:: Supplied records ::
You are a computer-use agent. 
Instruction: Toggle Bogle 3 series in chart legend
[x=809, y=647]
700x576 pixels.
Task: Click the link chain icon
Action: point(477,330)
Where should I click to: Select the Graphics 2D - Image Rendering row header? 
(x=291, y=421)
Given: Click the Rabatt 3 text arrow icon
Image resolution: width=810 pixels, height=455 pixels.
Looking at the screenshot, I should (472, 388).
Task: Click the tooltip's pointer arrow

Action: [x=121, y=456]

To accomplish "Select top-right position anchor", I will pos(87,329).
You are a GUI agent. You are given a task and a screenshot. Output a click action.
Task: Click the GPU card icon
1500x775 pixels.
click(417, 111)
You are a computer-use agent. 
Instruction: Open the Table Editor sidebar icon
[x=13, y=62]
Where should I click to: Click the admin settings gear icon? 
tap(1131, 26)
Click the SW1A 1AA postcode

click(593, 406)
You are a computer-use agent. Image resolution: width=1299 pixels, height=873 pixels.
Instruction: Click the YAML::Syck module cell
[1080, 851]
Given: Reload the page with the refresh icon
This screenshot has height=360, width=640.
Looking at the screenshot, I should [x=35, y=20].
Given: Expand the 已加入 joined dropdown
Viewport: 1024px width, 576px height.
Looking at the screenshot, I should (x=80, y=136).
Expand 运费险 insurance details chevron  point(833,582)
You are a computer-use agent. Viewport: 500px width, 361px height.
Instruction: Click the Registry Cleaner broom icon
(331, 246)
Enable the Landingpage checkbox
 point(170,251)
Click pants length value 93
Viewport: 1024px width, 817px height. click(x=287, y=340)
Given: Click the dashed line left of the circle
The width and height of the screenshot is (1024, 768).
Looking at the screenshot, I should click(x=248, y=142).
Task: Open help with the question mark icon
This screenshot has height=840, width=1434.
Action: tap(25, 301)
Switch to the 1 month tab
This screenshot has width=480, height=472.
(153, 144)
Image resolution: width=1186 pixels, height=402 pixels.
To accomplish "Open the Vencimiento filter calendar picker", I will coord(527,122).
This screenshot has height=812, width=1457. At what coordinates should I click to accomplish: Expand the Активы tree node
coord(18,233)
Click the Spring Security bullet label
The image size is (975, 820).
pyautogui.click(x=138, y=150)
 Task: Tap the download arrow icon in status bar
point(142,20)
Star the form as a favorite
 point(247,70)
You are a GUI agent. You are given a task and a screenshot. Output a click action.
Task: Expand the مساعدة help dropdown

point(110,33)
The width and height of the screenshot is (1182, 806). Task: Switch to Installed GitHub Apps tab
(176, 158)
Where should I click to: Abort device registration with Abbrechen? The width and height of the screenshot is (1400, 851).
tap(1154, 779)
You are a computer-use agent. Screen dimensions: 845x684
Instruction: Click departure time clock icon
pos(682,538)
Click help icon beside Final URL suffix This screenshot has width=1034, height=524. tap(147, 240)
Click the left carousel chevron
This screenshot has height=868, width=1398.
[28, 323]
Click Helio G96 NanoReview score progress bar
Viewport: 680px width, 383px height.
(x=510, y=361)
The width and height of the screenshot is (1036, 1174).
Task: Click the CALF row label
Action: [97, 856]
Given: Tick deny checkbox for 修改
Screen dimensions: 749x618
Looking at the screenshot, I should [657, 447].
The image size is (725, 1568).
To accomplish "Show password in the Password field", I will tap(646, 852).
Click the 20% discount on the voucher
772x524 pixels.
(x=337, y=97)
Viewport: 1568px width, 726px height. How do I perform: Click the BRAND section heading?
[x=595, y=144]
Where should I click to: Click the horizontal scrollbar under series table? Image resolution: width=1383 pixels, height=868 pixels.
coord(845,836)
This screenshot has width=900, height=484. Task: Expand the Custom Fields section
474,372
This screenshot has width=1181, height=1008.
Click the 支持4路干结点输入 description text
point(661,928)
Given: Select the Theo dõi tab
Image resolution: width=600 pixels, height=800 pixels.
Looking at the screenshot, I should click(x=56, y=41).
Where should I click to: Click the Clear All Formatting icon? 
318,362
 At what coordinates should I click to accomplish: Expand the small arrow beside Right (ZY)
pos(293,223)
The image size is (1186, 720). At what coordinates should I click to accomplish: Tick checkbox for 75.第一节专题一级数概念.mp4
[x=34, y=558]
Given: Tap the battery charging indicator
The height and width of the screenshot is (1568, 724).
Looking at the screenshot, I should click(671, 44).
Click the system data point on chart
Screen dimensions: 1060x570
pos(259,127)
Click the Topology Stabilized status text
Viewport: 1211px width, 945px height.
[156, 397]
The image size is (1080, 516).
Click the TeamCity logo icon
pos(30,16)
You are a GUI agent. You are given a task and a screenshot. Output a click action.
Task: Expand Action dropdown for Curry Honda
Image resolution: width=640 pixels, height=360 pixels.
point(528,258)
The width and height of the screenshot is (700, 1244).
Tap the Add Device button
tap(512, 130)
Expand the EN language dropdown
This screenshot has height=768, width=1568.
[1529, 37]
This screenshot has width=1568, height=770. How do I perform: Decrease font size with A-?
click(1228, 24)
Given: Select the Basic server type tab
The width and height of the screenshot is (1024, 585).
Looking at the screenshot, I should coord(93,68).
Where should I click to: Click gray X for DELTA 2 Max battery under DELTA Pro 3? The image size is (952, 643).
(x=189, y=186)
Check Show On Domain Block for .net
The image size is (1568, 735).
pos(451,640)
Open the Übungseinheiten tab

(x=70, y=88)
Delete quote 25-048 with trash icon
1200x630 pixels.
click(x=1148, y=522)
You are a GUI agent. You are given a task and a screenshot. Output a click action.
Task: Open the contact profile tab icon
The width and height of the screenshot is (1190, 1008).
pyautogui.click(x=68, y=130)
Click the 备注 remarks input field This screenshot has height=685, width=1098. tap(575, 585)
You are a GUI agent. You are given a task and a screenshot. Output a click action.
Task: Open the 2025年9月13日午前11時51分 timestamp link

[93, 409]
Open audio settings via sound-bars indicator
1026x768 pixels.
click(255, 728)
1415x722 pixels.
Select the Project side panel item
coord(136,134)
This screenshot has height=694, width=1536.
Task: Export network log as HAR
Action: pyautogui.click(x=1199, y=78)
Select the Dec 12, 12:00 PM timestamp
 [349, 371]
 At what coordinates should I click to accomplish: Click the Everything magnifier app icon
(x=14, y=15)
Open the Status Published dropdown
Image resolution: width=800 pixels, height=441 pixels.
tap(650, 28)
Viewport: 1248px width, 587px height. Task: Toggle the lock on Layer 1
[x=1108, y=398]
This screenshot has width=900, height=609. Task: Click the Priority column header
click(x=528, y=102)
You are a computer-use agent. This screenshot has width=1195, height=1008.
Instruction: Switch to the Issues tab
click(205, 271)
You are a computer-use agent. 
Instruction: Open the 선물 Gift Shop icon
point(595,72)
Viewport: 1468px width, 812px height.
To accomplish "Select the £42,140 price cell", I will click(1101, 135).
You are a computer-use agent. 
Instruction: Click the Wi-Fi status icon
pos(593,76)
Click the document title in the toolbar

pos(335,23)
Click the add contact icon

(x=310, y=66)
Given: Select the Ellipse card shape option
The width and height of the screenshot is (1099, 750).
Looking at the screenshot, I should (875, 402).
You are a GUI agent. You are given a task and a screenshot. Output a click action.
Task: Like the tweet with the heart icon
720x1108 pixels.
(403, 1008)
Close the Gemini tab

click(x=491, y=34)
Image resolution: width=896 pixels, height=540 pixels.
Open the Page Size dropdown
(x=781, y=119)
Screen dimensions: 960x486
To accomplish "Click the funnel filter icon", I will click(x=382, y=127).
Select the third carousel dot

:: Your task ::
Copy, from the material above, each line in which the string "chevron" occurs.

:: Your response ::
Expand 运费险 insurance details chevron  point(833,582)
Click the left carousel chevron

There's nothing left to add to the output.